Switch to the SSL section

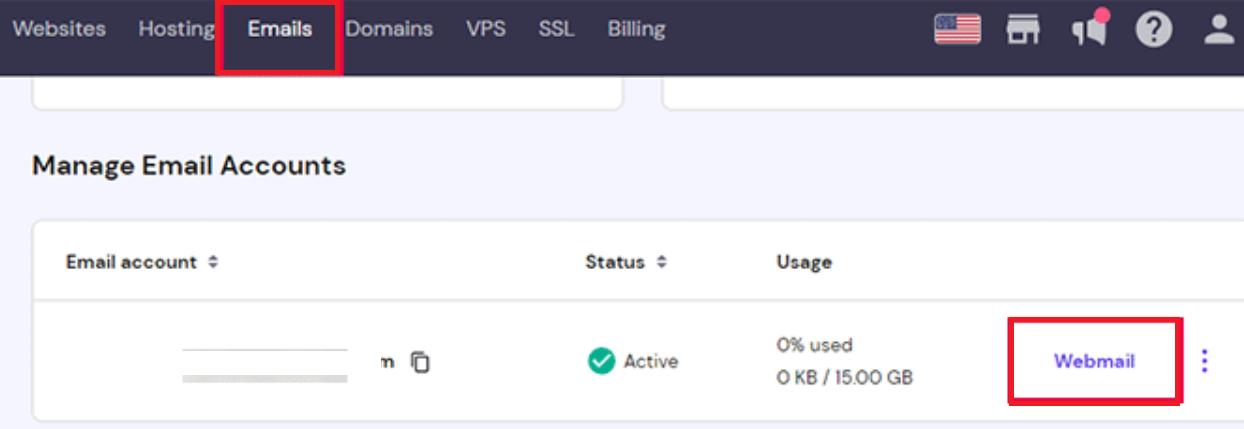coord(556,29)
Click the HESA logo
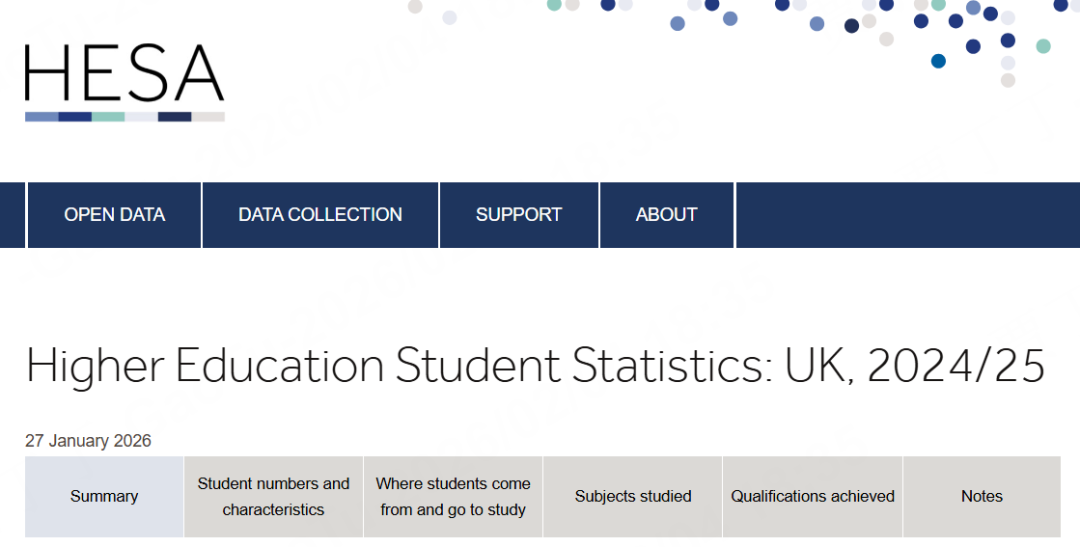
════
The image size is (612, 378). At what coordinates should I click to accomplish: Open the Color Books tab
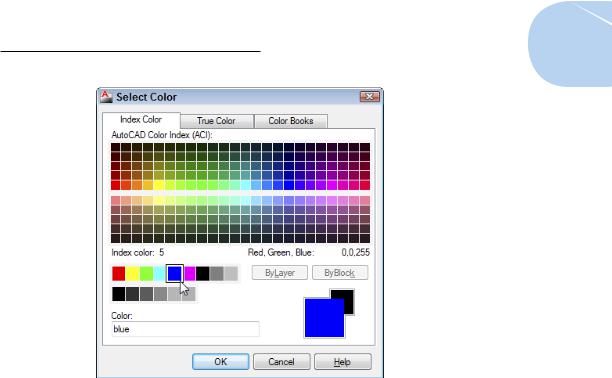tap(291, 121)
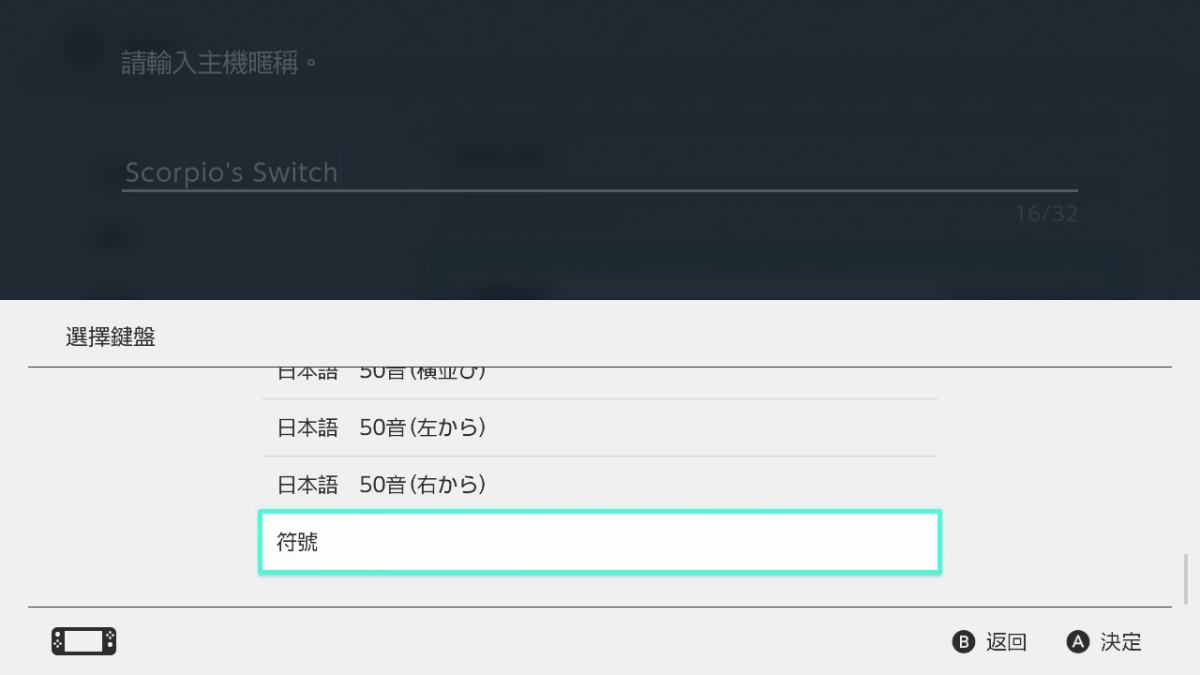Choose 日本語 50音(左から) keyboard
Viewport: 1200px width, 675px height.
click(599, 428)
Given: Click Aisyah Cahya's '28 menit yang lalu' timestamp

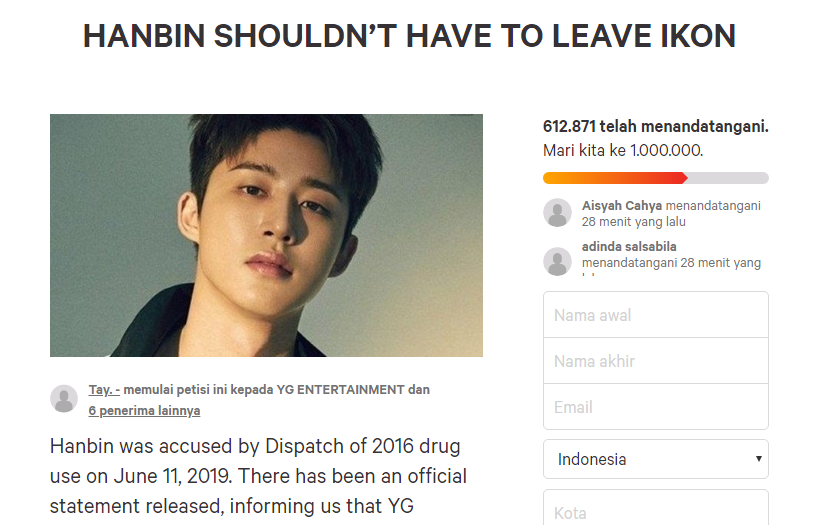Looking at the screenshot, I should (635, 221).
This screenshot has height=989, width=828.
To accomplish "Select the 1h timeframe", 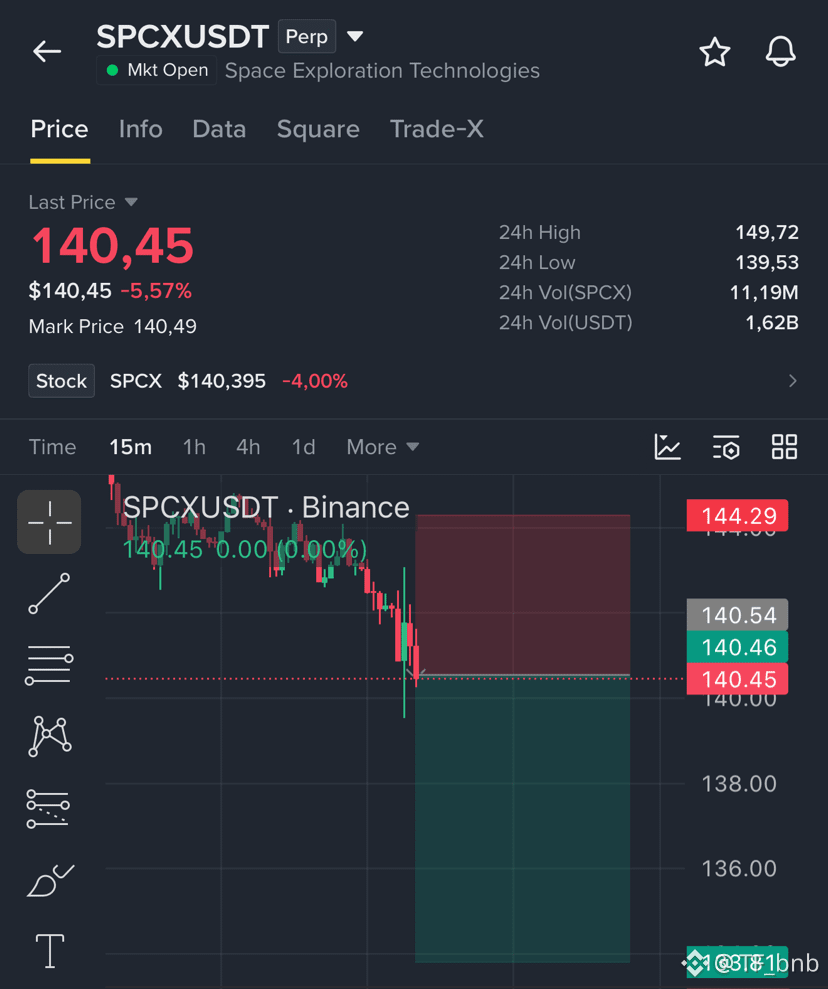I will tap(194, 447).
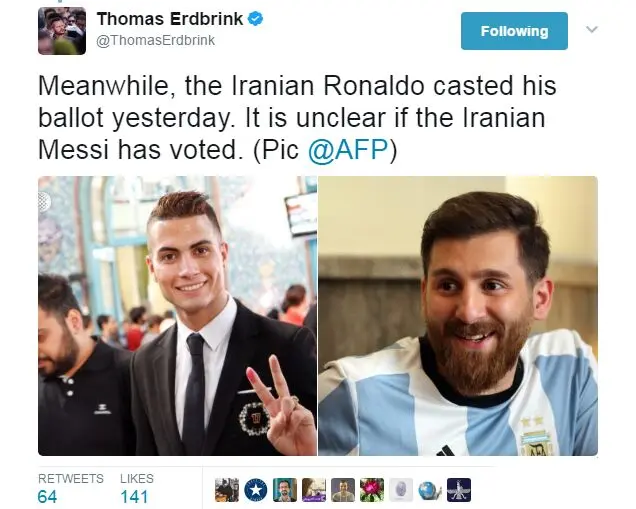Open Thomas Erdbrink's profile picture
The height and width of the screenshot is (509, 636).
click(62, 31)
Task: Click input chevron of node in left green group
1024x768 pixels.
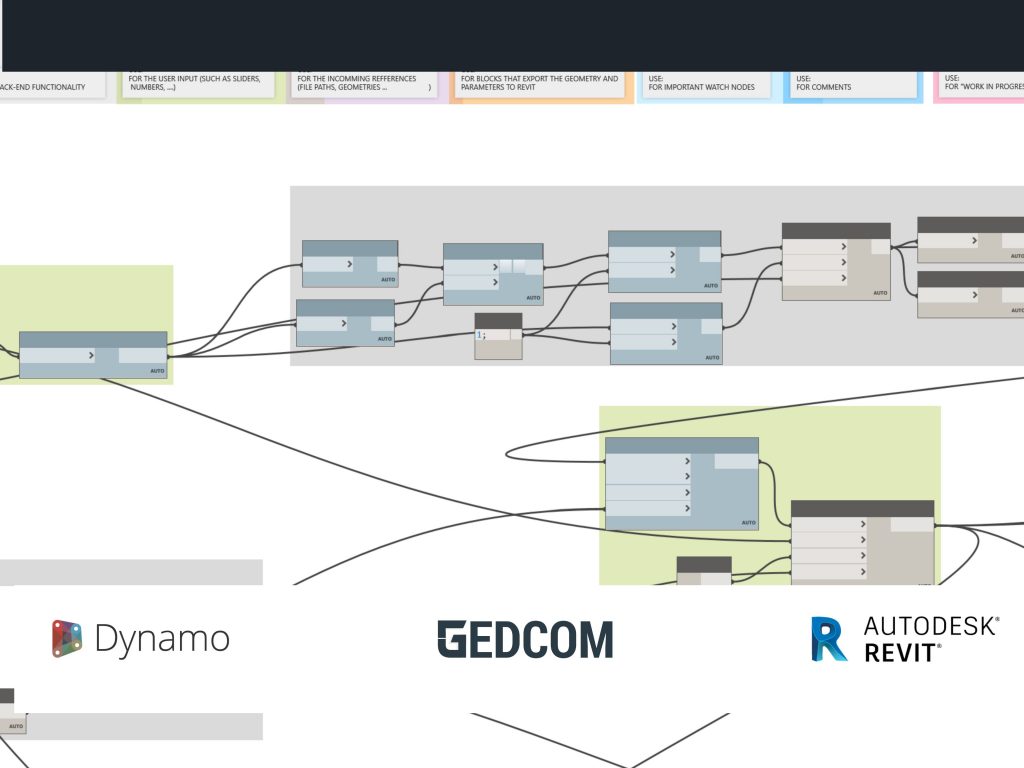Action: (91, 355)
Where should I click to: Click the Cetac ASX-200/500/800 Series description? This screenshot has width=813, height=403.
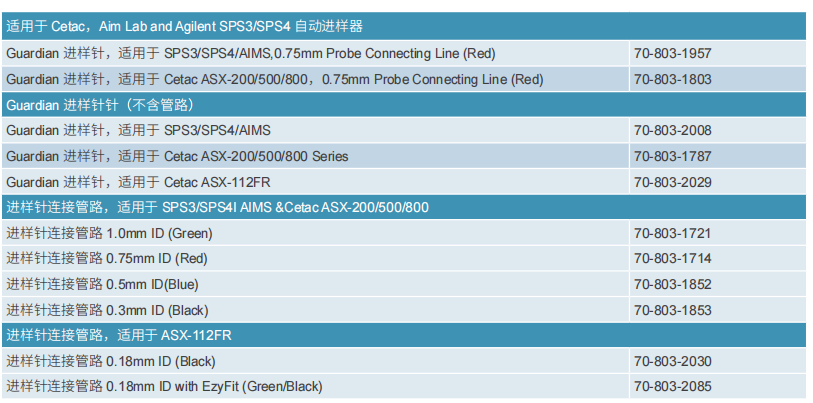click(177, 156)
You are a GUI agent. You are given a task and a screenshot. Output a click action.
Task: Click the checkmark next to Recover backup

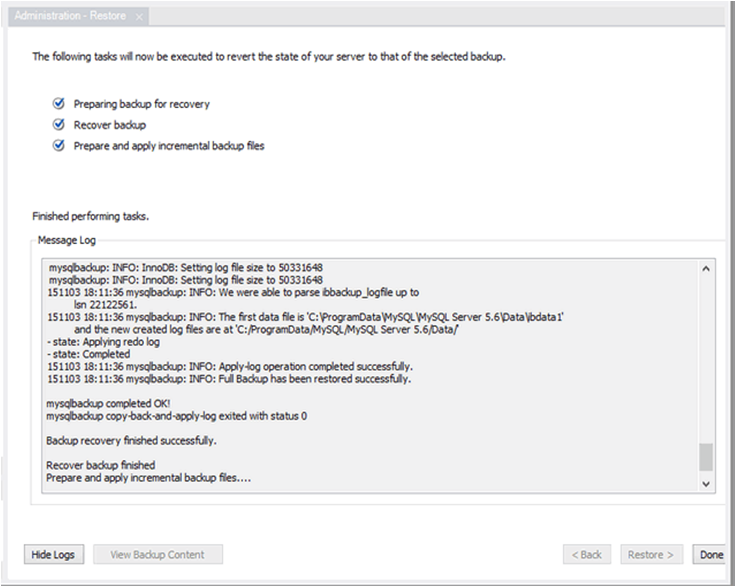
════
Only the lines above from the one with "The image size" to the one with "This screenshot has height=989, width=828." should be printed, both included and exactly as written; no picture belongs in the copy.

The image size is (612, 378). At what coordinates should I click to accomplish: Open the Color Books tab
tap(291, 121)
Choose 日本語 50音(左から) keyboard
Viewport: 1200px width, 675px height.
click(599, 428)
Given: Click Aisyah Cahya's '28 menit yang lalu' timestamp

Looking at the screenshot, I should (635, 221).
This screenshot has height=989, width=828.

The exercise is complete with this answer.